═════ Extrait source ═════

Devant cette agression insupportable, l’Otan s’est rapidement réveillée en renforçant sa capacité à protéger les valeurs occidentales et en prodiguant à l’Ukraine les moyens nécessaires pour se défendre de son agresseur … l’Union Européenne, de son côté, avait restauré une ambition unanime contre le danger que représente la Russie.  

Cela étant, la guerre n’est pas finie et l’hiver sera rude. On s’aperçoit désormais que l’Union européenne a du mal à assumer sur le long terme, les conséquences économiques et militaires d’une prolongation de la guerre. Alors que l’Amérique en profite pour renforcer son potentiel économique. 

En bref, en l’état actuel des évènements, l’Europe se retrouve en risque d’asphyxie, coincée entre les effets de la guerre qui nous affaiblis et la concurrence américaine qui va peser de plus en plus lourd.

L’Europe a trois dossiers stratégiques sur lesquels elle ne parvient pas à définir des positions communes et libérer des moyens. 

Le premier est celui de la défense militaire. Il est évident que, sans remettre en cause l’importance et les moyens de l’OTAN, les pays européens devraient avoir une politique commune face aux agressions extérieures. Cette politique européenne de la défense n’existe pas. Les trois pays qui auraient les moyens de déployer une force commune font cavalier seul. L’Allemagne a une force économique considérable qu’elle ne veut pas partager. La France a des moyens conventionnels qui interviennent surtout en Afrique et une force nucléaire qui fonde son autorité. La Grande Bretagne a aussi de grands moyens, mais elle est sortie de l’UE. La décision des Allemands de passer commande à l’industrie américaine pour s’équiper d’une aviation de combat a jeté un froid, sauf que tous les projets de créer un avion de combat franco-allemand ont été freinés par la France qui cherche à conserver son avancée technologique.

═════ Données extraites ═════

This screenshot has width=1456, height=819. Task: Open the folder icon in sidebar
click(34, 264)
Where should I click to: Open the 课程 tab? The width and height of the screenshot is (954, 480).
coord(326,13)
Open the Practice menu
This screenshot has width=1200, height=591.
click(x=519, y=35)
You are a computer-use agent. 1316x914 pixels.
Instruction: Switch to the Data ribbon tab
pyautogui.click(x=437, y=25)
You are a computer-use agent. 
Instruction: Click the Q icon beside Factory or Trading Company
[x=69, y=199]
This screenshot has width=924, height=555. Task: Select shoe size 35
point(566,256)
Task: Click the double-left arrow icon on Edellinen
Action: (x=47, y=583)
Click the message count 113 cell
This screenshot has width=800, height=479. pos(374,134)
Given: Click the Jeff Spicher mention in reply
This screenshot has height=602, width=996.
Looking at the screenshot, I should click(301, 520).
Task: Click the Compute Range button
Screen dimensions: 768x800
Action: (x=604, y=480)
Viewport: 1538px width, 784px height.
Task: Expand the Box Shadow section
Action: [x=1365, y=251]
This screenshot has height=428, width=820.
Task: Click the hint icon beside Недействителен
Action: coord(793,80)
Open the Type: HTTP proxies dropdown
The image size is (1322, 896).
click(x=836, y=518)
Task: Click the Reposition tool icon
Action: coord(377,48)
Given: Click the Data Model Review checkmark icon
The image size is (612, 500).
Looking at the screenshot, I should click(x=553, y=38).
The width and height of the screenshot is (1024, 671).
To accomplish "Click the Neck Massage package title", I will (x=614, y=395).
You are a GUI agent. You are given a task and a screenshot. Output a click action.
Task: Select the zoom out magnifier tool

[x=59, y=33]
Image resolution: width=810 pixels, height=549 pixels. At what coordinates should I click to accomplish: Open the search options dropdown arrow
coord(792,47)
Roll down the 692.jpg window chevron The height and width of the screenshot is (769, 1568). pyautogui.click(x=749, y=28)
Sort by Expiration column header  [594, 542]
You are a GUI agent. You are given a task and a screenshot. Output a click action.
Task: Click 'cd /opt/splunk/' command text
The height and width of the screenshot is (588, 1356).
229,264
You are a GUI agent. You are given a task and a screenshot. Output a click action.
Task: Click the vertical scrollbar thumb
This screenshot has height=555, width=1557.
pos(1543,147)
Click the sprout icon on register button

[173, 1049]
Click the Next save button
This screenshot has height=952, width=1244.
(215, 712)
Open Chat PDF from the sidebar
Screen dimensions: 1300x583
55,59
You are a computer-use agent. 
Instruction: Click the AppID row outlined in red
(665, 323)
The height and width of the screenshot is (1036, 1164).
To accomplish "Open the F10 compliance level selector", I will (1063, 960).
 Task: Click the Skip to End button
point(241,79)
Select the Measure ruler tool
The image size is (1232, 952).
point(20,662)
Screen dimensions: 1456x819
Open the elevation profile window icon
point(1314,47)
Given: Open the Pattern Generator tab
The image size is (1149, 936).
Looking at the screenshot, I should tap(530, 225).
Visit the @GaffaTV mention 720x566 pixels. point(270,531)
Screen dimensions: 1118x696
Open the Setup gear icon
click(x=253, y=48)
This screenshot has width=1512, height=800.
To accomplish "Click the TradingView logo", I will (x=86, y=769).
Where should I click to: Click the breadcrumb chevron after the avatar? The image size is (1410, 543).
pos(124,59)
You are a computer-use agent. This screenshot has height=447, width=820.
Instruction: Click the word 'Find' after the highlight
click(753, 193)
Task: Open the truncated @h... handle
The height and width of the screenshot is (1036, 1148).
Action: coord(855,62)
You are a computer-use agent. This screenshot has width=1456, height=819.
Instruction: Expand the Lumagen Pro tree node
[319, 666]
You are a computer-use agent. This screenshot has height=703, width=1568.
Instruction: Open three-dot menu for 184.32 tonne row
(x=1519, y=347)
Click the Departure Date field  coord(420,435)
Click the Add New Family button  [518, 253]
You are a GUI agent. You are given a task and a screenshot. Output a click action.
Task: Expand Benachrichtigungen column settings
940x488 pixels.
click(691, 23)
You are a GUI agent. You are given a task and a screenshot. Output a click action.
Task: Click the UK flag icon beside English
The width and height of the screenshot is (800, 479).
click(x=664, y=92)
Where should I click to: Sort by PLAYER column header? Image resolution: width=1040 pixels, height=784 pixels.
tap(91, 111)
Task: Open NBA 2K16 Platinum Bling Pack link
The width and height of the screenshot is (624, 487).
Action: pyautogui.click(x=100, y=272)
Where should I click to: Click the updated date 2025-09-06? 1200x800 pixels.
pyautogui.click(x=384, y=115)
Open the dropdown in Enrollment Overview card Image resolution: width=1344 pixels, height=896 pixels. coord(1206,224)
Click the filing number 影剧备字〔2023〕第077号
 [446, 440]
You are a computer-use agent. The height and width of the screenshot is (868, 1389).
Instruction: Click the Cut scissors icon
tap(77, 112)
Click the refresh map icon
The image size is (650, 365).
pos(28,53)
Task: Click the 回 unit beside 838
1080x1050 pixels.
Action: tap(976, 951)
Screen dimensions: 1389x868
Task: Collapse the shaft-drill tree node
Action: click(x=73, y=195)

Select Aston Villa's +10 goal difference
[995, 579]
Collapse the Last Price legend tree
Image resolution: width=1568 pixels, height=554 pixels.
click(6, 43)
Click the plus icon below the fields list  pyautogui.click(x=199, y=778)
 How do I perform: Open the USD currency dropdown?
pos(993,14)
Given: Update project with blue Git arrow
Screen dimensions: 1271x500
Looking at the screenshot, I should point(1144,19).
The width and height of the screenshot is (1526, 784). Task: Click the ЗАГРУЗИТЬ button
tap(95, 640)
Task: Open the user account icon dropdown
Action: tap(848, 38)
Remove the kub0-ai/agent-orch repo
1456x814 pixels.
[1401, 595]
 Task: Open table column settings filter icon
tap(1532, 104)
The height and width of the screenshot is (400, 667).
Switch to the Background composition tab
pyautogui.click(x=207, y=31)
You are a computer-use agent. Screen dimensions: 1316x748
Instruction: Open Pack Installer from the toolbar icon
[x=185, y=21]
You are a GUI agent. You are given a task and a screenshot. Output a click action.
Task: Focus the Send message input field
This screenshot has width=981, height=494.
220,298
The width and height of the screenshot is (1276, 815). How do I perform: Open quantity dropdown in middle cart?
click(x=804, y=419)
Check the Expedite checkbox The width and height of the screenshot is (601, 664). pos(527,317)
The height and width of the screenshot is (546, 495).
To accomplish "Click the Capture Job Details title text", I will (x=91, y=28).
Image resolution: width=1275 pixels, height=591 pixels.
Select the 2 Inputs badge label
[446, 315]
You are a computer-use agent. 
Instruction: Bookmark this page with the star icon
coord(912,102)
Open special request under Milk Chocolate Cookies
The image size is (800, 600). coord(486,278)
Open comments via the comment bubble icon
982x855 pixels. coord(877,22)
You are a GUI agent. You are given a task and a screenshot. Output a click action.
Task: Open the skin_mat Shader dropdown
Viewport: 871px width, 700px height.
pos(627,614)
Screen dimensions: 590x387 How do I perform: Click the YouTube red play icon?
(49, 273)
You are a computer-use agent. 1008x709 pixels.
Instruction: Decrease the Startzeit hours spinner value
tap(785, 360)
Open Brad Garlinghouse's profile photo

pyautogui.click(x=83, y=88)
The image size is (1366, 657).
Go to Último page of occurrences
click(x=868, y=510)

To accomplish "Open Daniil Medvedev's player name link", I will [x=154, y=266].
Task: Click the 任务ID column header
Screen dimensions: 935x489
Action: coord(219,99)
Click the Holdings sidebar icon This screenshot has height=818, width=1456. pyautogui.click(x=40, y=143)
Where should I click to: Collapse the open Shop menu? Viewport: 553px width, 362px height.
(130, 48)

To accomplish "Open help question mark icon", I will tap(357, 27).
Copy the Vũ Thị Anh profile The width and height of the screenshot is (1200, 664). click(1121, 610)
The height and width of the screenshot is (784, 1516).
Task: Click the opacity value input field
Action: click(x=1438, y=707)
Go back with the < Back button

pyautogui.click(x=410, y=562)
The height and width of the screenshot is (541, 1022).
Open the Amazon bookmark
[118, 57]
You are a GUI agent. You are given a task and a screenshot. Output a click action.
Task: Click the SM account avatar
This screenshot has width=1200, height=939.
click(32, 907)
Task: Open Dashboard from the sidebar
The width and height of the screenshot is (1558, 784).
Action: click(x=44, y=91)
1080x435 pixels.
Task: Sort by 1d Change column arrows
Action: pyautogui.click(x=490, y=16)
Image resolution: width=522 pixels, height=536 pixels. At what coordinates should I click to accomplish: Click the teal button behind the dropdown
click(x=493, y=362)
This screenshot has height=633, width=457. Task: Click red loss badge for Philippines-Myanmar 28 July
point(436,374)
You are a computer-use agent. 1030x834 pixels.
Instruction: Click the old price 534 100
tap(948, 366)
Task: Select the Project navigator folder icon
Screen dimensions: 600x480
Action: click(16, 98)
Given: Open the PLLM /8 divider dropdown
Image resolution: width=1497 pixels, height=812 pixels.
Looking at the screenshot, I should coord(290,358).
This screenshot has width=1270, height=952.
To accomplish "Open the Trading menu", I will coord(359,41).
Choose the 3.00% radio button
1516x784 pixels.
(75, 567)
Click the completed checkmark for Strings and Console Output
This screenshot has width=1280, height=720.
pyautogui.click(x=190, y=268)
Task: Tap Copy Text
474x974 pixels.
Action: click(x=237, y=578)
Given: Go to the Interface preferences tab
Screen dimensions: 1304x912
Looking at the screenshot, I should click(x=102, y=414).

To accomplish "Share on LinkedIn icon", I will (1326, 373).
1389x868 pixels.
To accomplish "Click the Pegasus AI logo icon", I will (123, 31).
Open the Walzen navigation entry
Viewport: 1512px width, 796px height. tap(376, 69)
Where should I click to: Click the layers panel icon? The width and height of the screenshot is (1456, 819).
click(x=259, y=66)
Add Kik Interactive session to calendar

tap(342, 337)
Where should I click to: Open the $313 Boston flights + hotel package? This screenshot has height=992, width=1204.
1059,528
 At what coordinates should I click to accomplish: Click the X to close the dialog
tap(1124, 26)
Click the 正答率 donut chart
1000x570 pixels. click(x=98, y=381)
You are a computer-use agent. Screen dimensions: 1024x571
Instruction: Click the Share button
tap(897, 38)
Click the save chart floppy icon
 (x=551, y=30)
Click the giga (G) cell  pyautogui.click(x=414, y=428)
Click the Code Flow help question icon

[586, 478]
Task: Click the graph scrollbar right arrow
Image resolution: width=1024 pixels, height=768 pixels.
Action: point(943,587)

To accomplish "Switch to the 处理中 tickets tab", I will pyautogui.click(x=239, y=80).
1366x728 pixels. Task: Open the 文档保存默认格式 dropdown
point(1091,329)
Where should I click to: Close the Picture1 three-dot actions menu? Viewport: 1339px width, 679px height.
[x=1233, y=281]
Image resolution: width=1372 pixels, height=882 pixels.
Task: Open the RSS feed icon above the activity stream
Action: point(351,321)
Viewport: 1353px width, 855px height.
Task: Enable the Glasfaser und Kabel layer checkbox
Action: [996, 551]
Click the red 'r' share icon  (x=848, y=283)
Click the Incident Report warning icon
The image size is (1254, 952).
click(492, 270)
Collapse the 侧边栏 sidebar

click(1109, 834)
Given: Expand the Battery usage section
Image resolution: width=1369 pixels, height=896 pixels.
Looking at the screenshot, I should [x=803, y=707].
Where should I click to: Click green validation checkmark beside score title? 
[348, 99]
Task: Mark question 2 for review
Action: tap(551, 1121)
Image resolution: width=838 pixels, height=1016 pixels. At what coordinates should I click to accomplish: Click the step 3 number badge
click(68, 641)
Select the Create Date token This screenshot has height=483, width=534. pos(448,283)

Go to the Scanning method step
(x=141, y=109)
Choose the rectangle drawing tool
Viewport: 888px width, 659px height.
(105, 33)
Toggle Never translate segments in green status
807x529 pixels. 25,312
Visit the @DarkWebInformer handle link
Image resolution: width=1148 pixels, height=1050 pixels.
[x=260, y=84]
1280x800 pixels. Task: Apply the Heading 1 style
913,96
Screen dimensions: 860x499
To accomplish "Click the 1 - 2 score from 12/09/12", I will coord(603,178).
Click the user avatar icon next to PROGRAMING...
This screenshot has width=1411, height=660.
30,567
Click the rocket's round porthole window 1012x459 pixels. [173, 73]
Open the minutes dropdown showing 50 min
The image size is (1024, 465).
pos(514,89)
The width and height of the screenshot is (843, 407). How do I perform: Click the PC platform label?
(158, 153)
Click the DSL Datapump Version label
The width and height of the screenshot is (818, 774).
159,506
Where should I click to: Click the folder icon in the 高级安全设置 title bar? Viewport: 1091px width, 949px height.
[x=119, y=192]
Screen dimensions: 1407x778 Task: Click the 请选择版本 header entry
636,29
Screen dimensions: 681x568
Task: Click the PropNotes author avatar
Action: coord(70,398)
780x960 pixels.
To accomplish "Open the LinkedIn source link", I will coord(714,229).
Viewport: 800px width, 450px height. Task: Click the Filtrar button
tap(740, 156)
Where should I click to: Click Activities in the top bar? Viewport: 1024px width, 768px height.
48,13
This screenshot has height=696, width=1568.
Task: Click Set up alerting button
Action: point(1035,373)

═════

Consigne — Pouvez-vous continuer l'extrait sur l'Europe face à la guerre en Ukraine à partir de sa dernière phrase ?

Réponse —
Le deuxième dossier porte sur les prix de l’énergie. Le mécanisme des sanctions et le blocage des importations de gaz russe ont complètement déstabilisé le modèle économique des Allemands mais surtout, ces évènements ont déséquilibré le marché de l’électricité en Europe où le prix est couplé à celui du gaz. Les prix de l’électricité ont donc explosé.

Cette situation va devenir insupportable pour beaucoup de pays membres  (dont la France qui dispose pourtant d’un potentiel de production électrique qui pourrait lui garantir une sécurité d’approvisionnement) . En toute logique, les pays de l’Union européenne devraient d’une part mettre en place une politique commune d’achat de gaz, puis de pétrole, et d’autre part réformer le marché de l’électricité. Sans parler d’interdire et de sanctionner des pratiques spéculatrices à l’intérieur de l’UE.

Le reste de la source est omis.